— START —
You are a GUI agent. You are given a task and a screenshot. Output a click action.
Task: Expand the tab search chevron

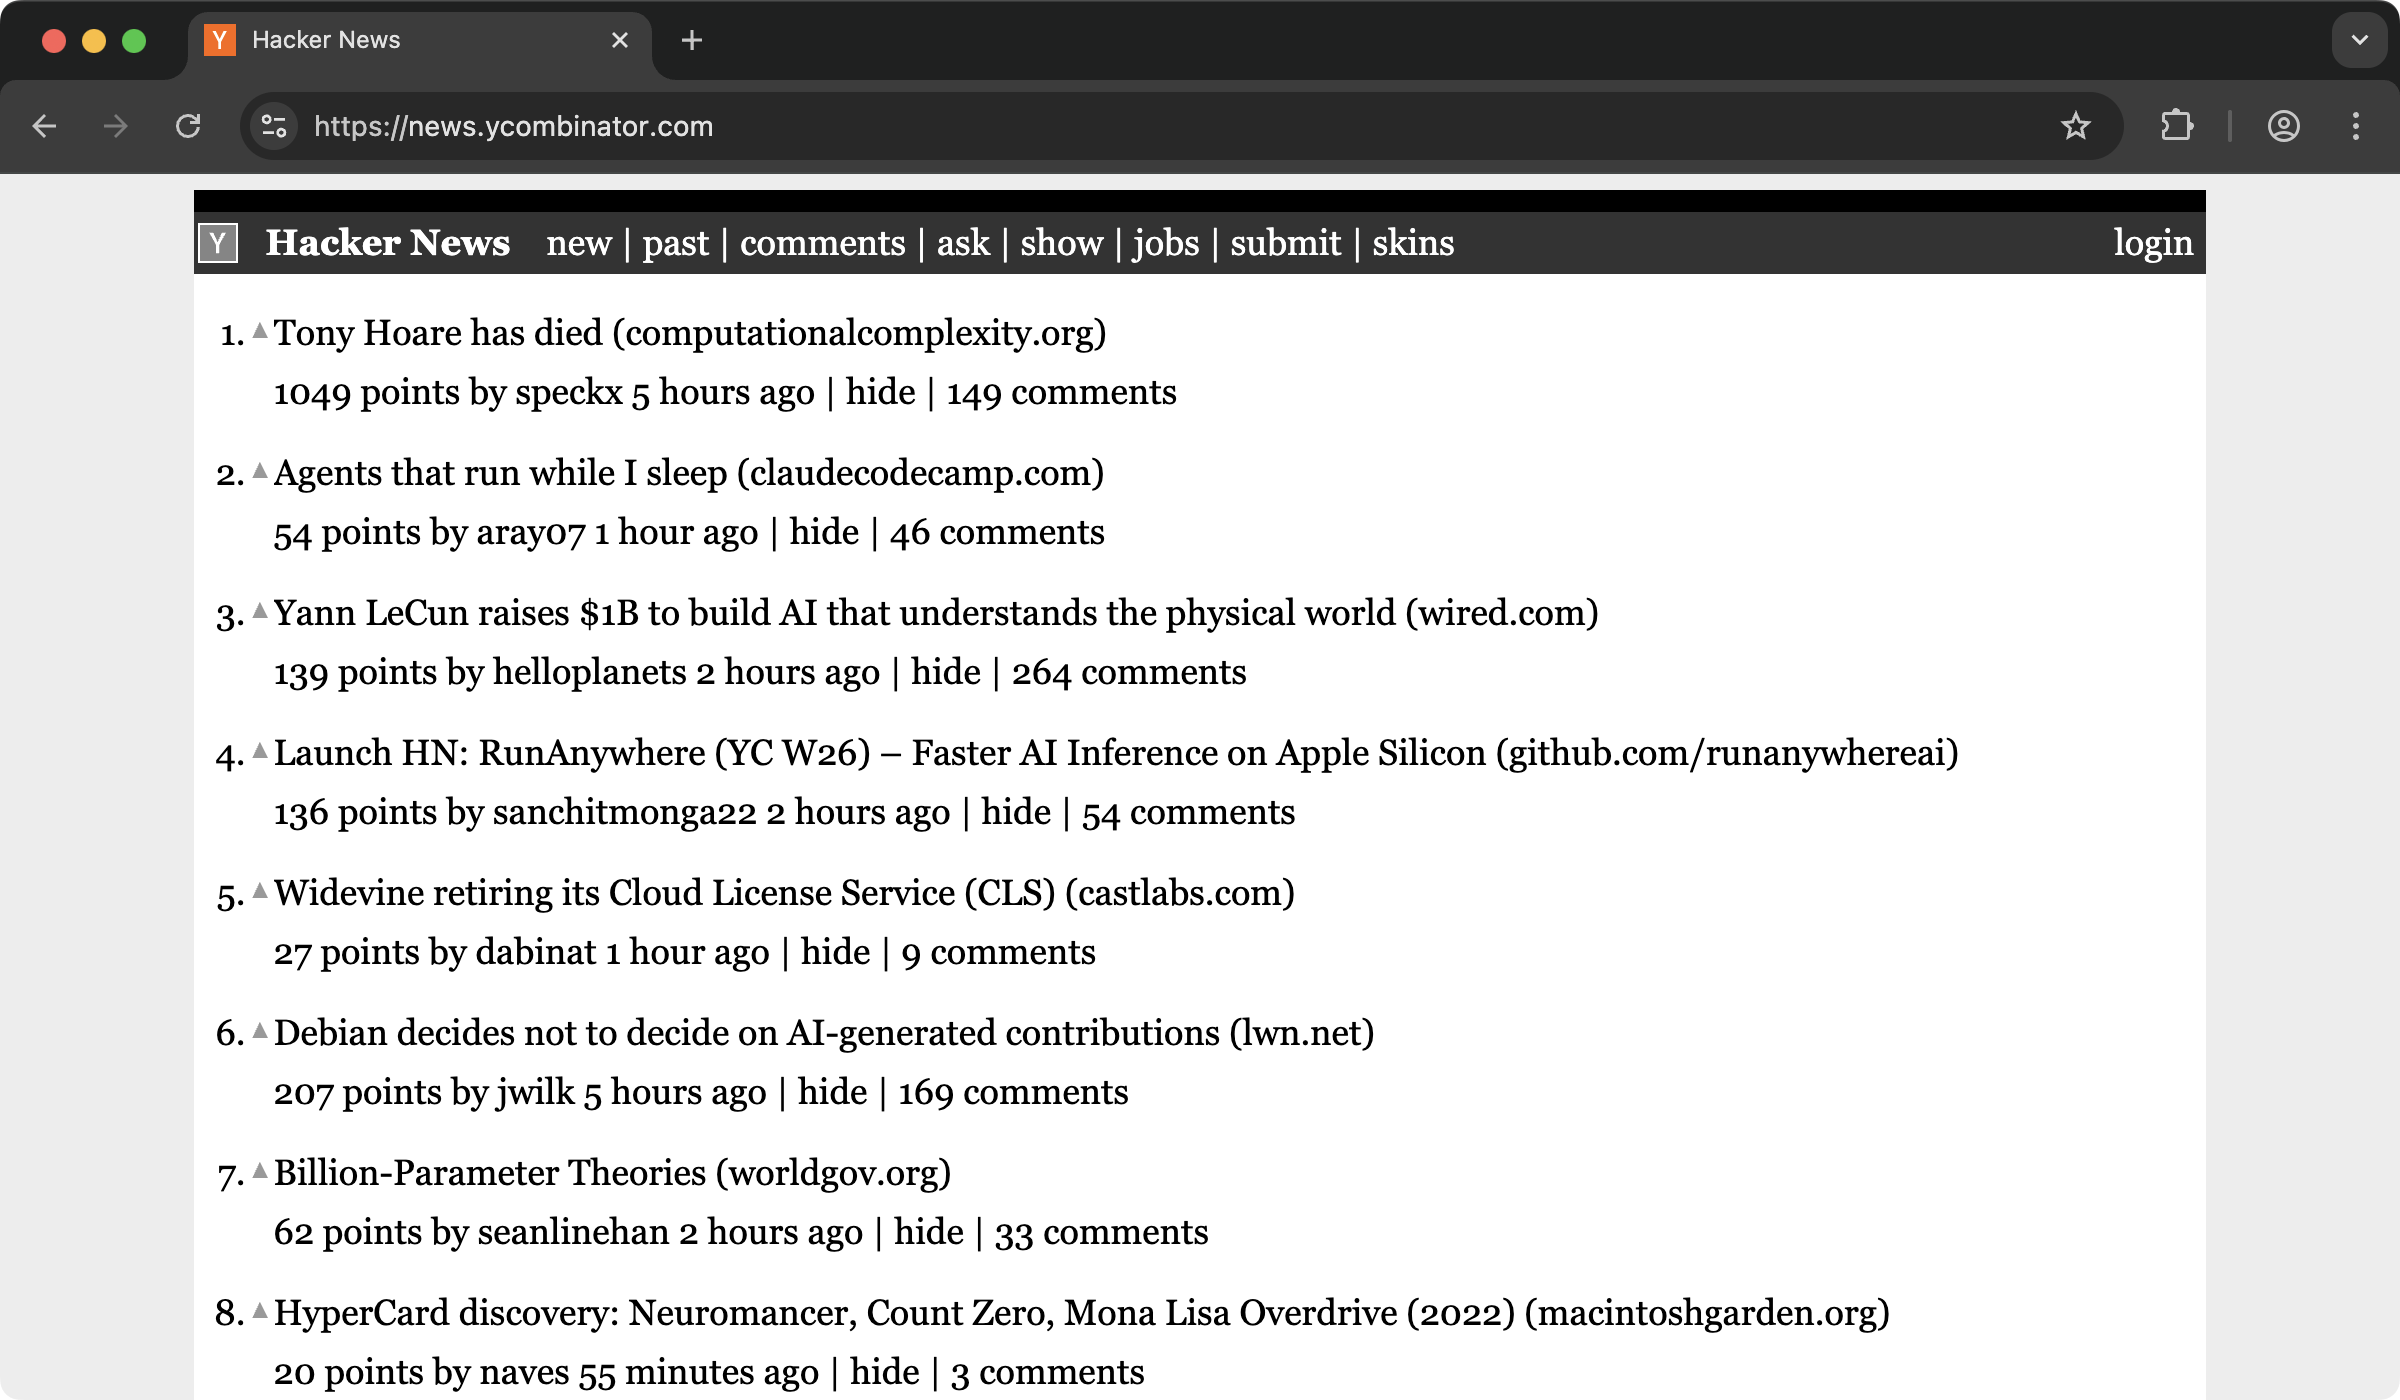[x=2359, y=40]
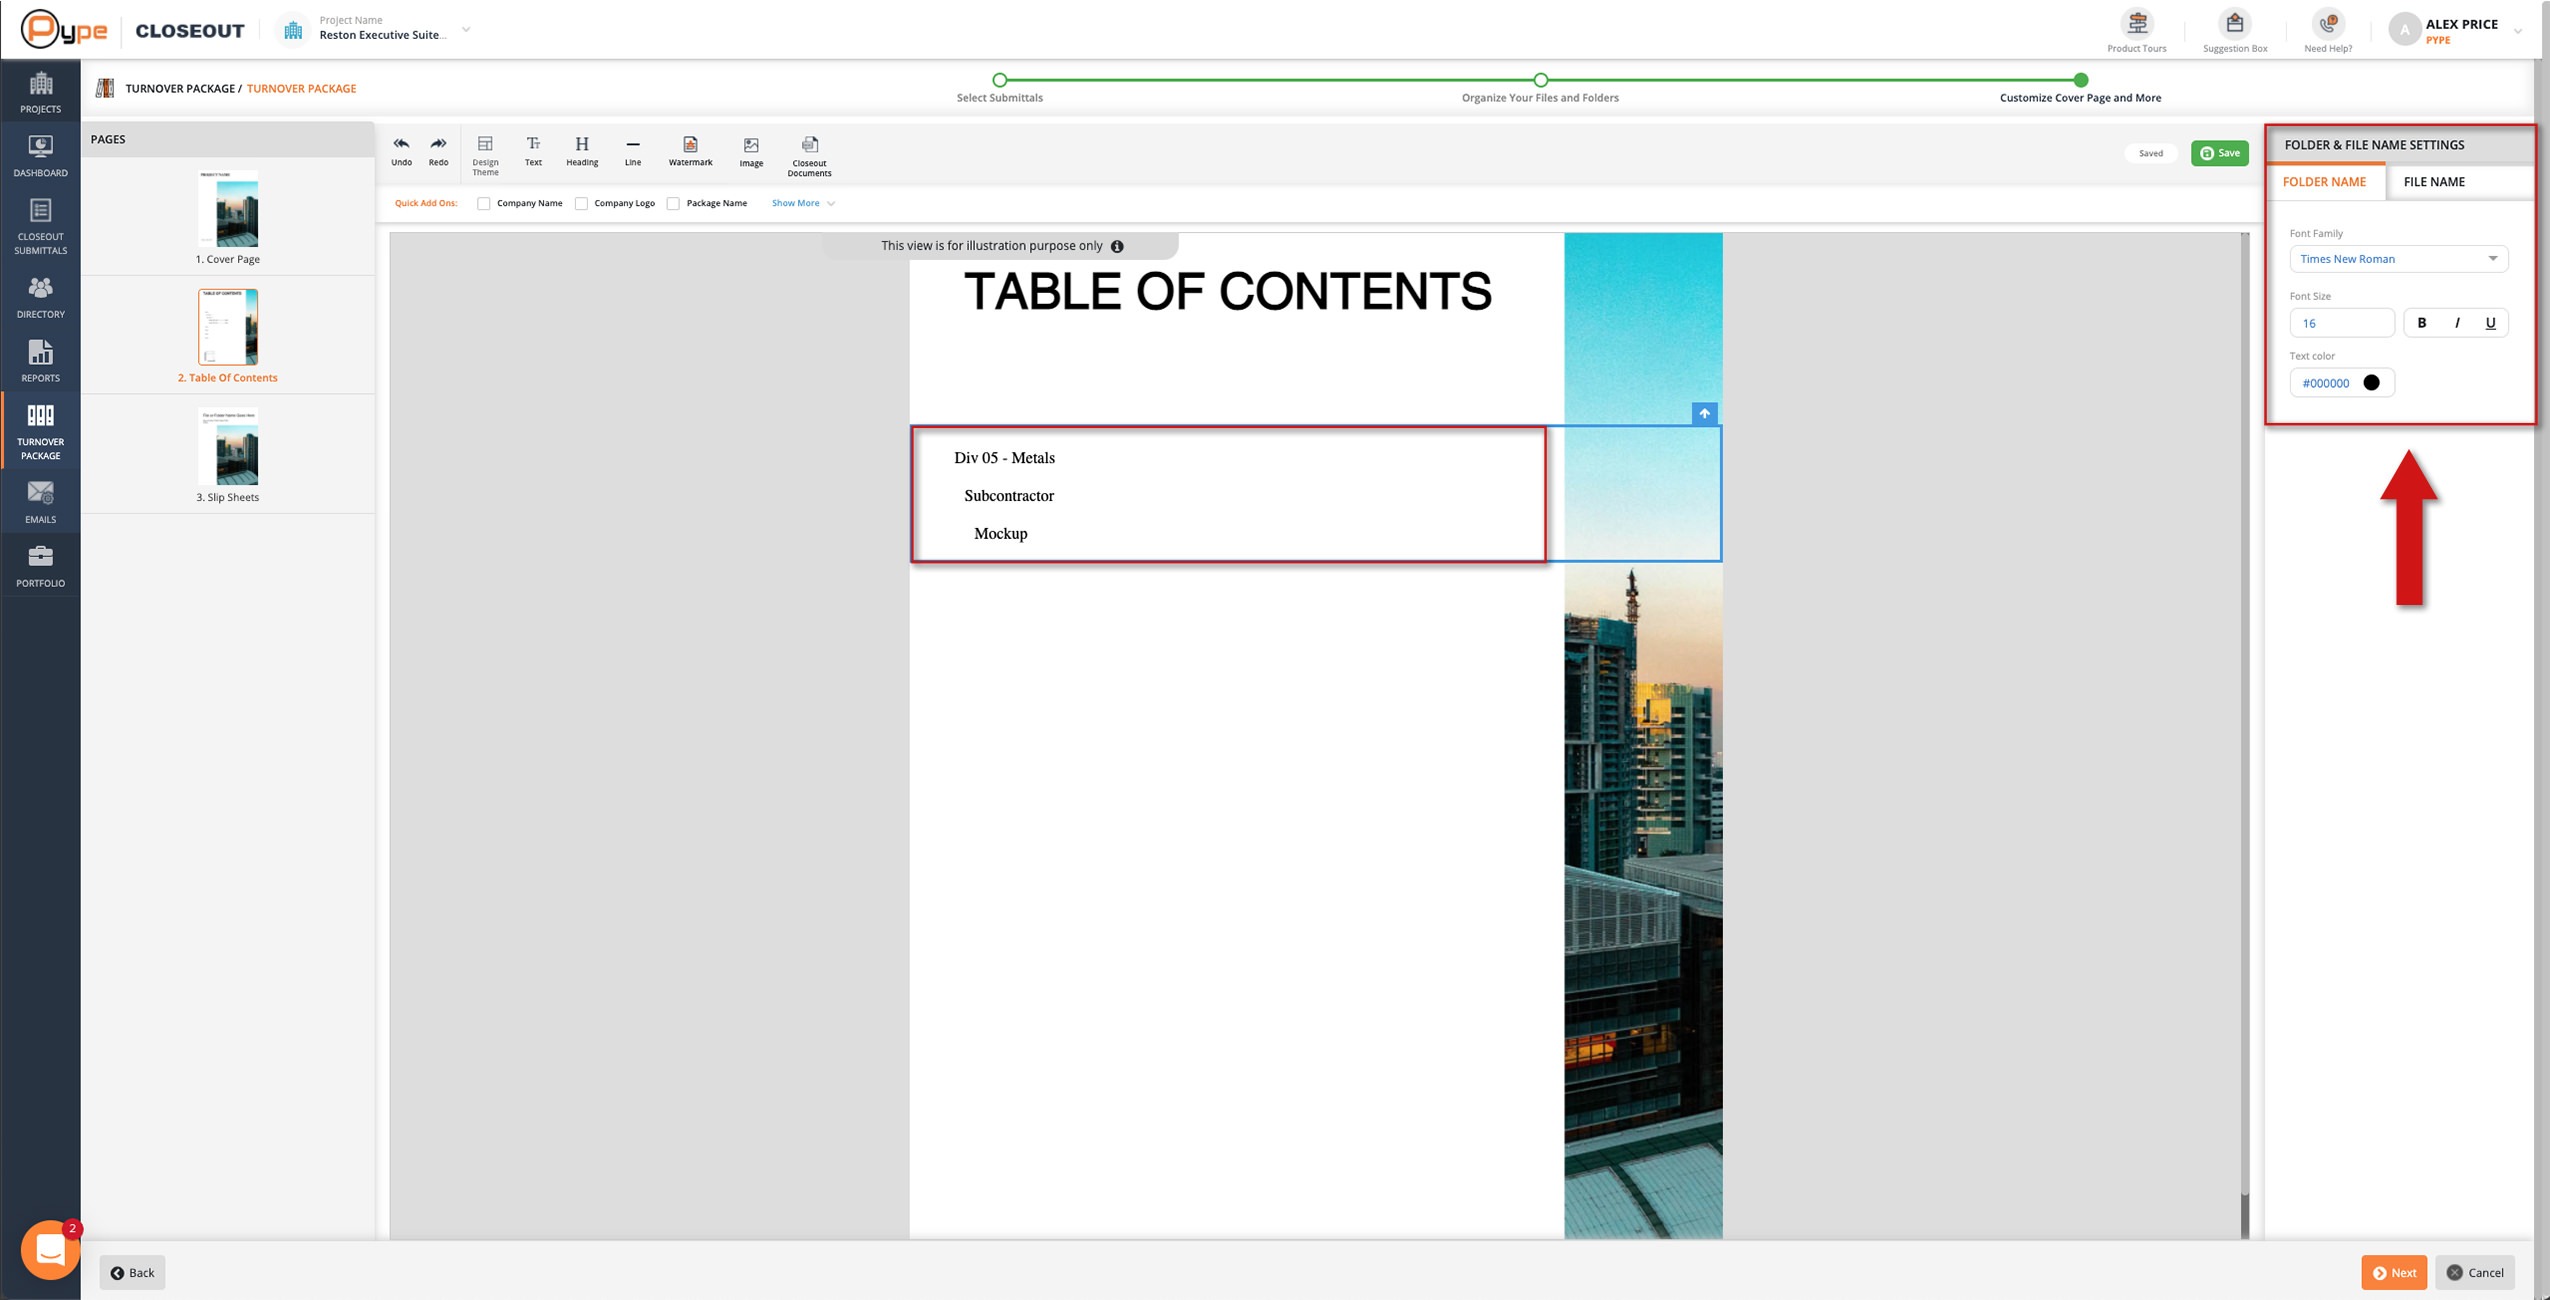Select the FOLDER NAME tab

(2323, 182)
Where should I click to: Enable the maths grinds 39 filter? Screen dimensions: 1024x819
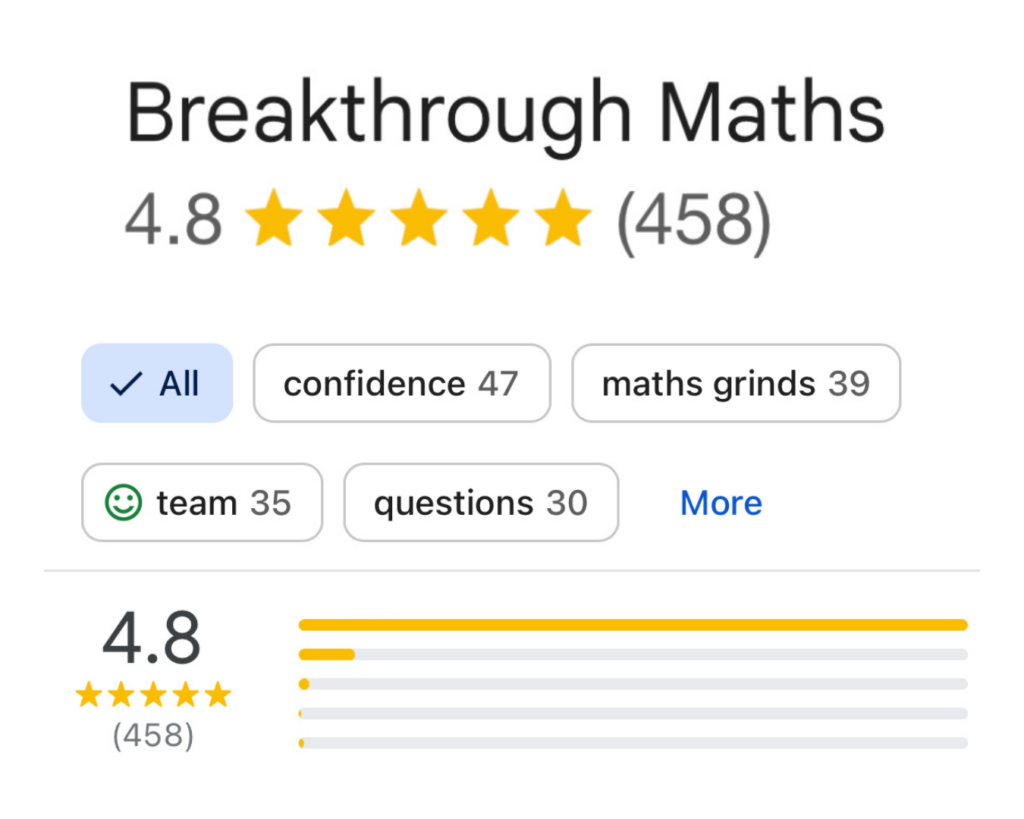click(x=736, y=383)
— END —
*WORK REQUIRED*: Please quote every one of the records above word for word, leaving the pictures out of your answer.

*RESPONSE TO THIS TASK*:
You are a GUI agent. You are given a task and a screenshot. Output a click action.
Task: Expand the tab search chevron

[x=2359, y=40]
Select the FOLDER NAME tab

(2323, 182)
Where should I click to: Enable the maths grinds 39 filter? Screen dimensions: 1024x819
click(x=736, y=383)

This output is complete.